> _Exercise objective_:
Everything from the line that holds "This screenshot has width=1354, height=843." through the end of the listing below must be retyped word for word, without any pictures.

> _The data_:
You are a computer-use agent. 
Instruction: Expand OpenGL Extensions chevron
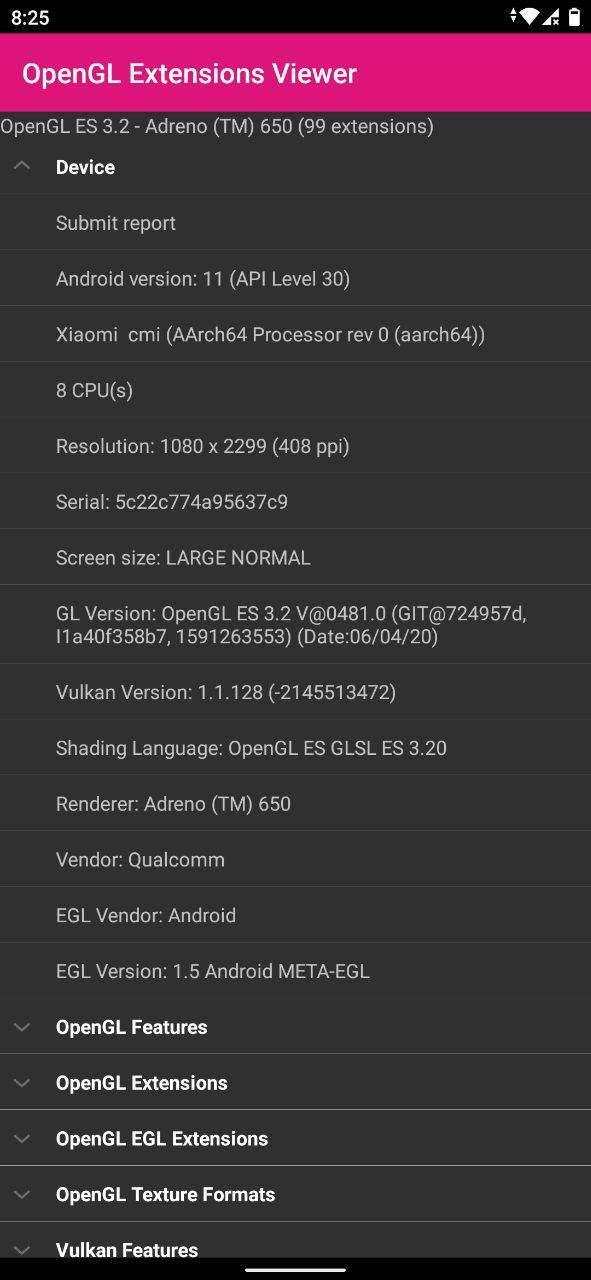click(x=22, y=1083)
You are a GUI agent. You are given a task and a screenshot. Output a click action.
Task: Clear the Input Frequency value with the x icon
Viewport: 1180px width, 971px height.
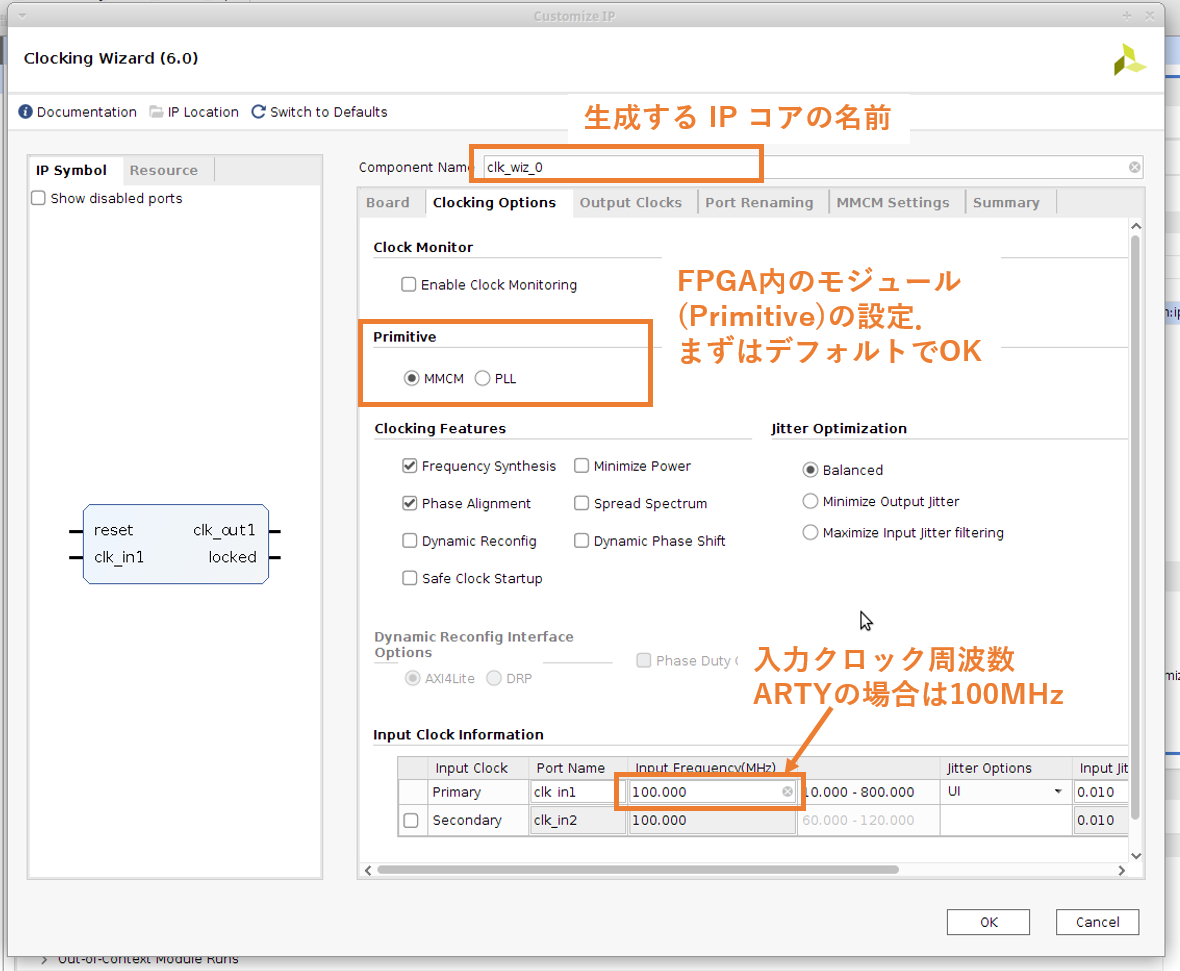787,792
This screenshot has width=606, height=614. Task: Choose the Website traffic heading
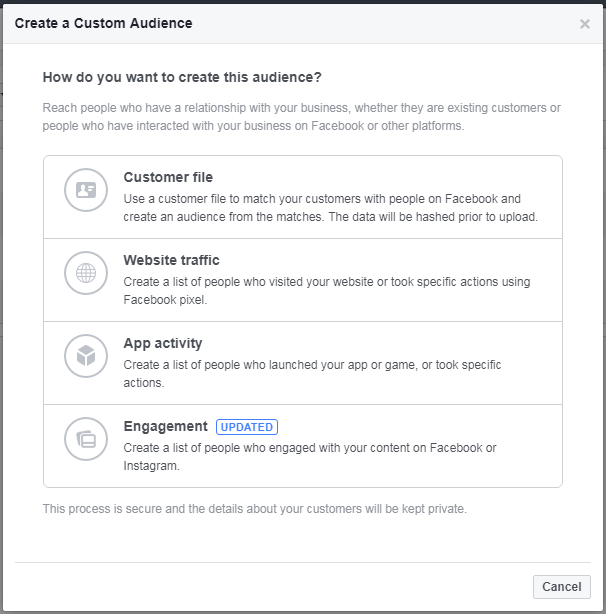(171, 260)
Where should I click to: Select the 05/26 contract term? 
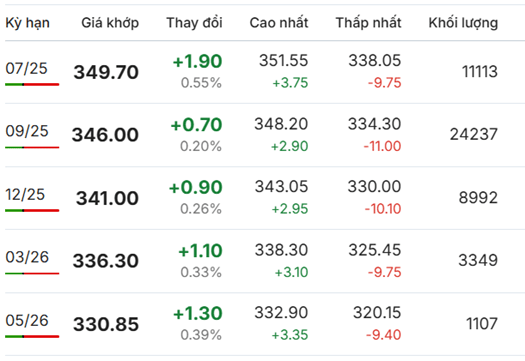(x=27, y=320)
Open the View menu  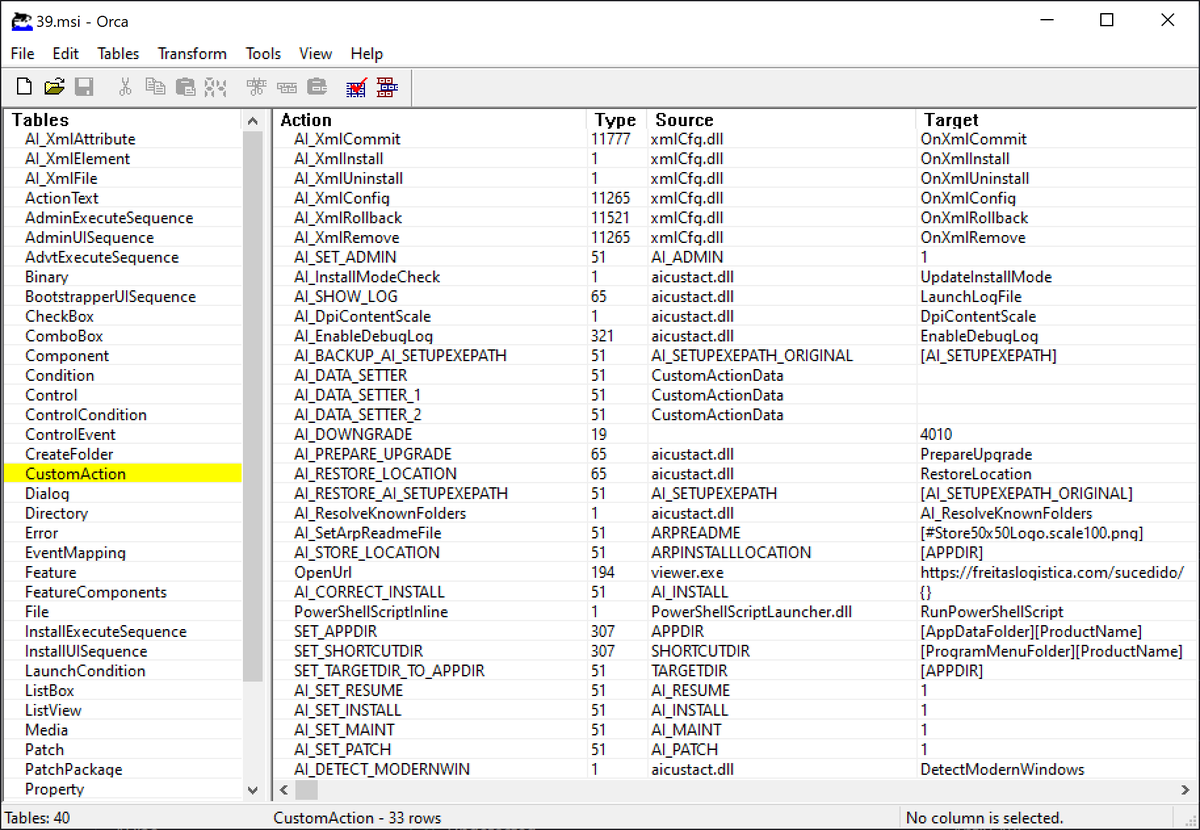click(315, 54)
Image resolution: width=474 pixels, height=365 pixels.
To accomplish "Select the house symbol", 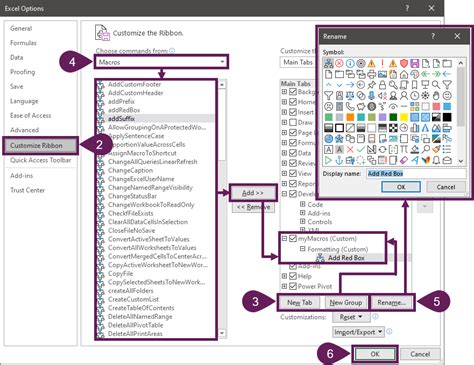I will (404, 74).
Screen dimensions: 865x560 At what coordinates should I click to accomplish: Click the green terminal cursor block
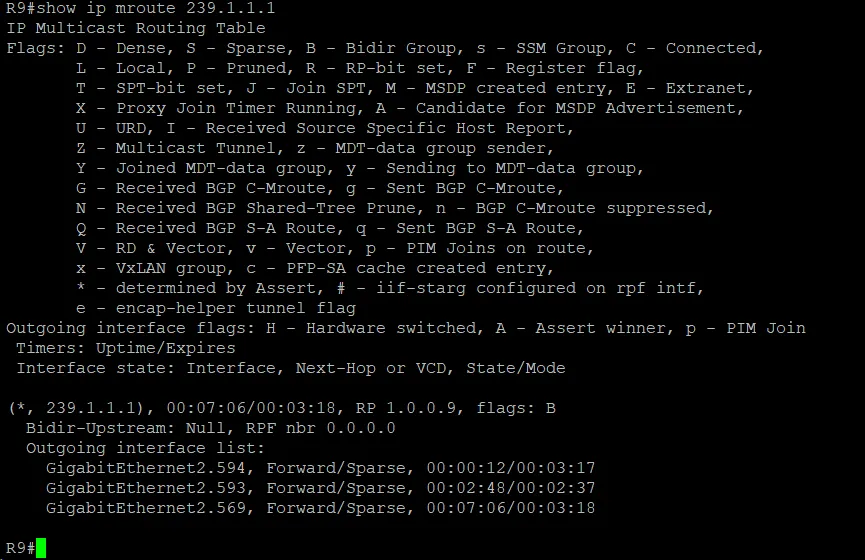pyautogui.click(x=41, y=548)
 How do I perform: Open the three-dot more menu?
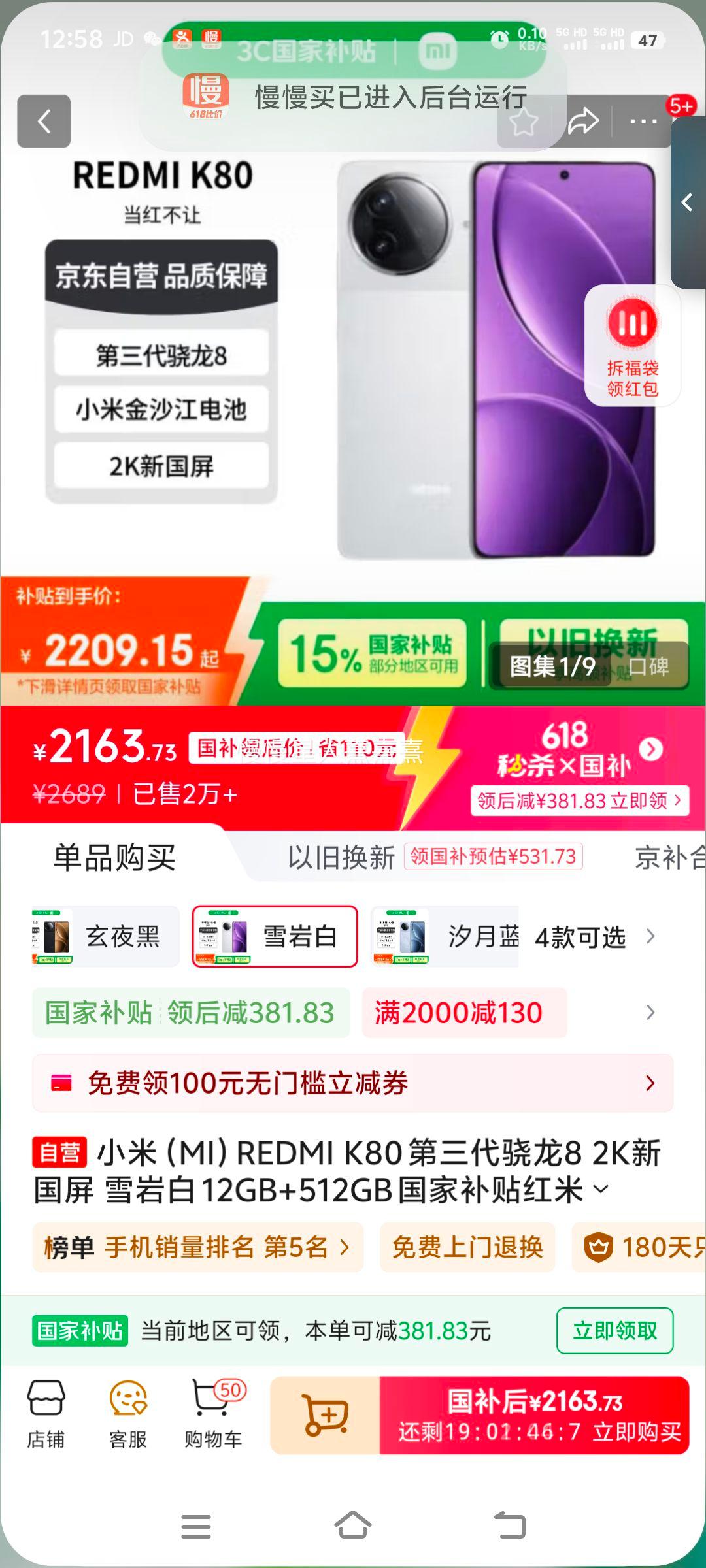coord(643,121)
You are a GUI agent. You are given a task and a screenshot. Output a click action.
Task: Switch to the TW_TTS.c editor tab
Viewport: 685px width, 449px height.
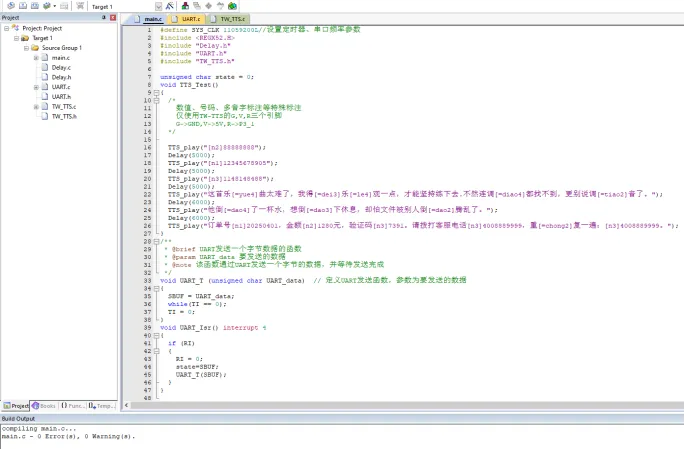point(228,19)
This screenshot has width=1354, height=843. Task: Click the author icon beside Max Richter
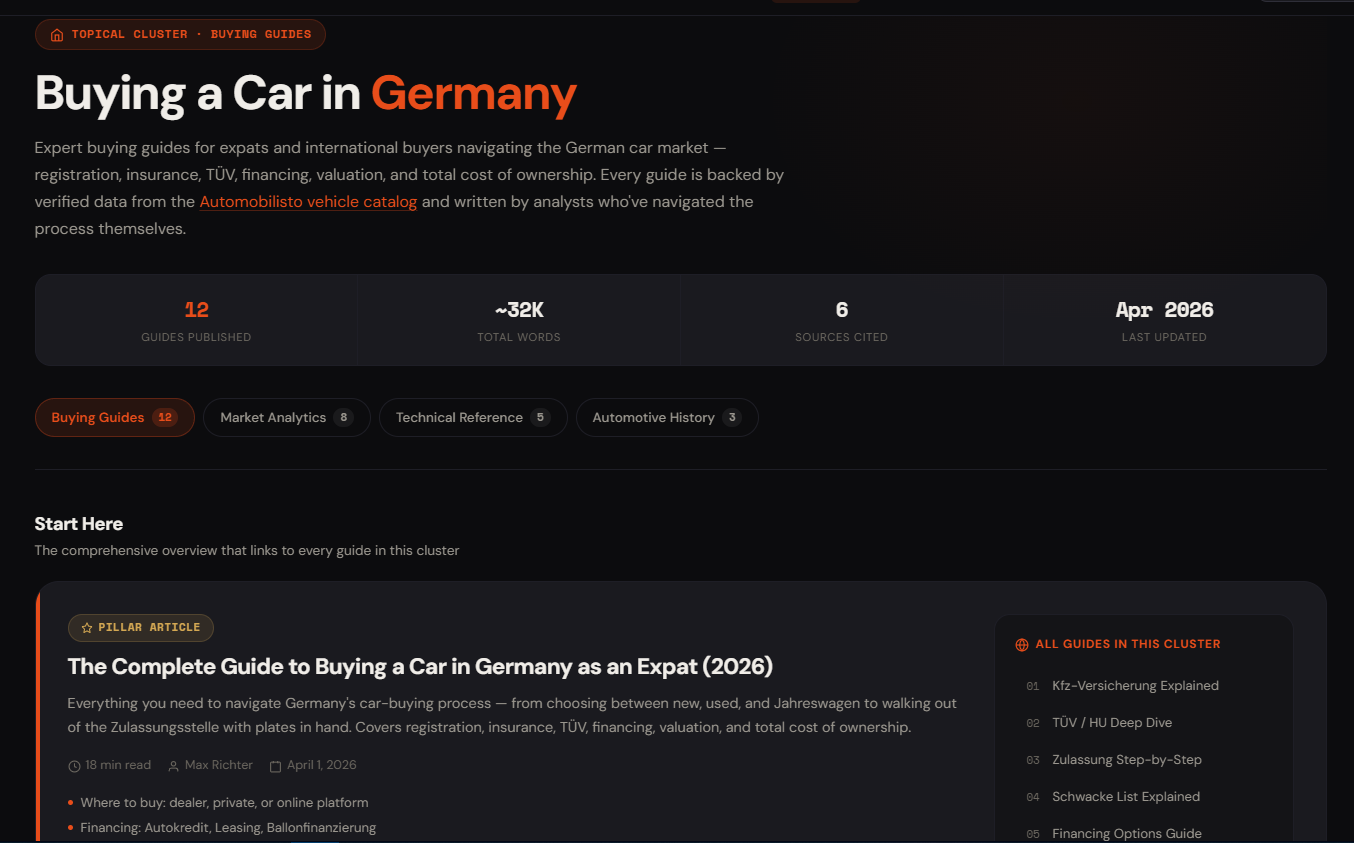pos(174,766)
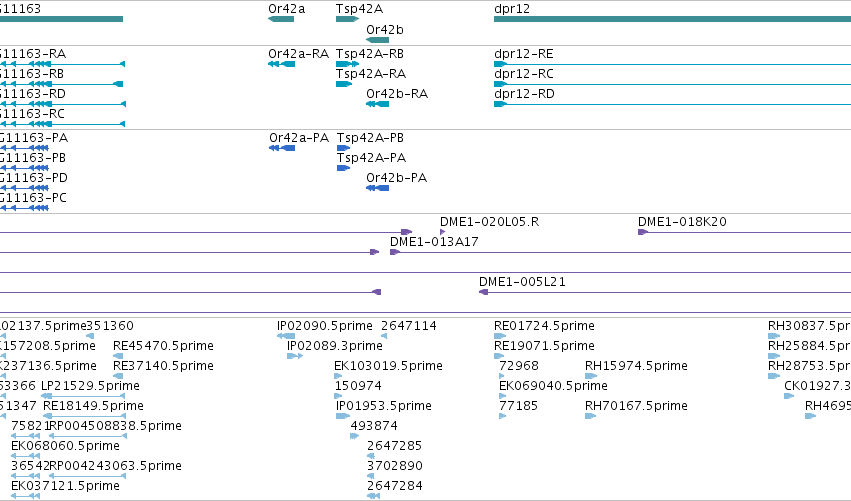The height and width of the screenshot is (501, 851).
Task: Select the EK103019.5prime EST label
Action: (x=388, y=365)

> _Result below_:
This screenshot has width=1354, height=843. Task: Click the author icon beside Max Richter
pos(174,766)
The height and width of the screenshot is (501, 851).
Task: Select the EK103019.5prime EST label
Action: (x=388, y=365)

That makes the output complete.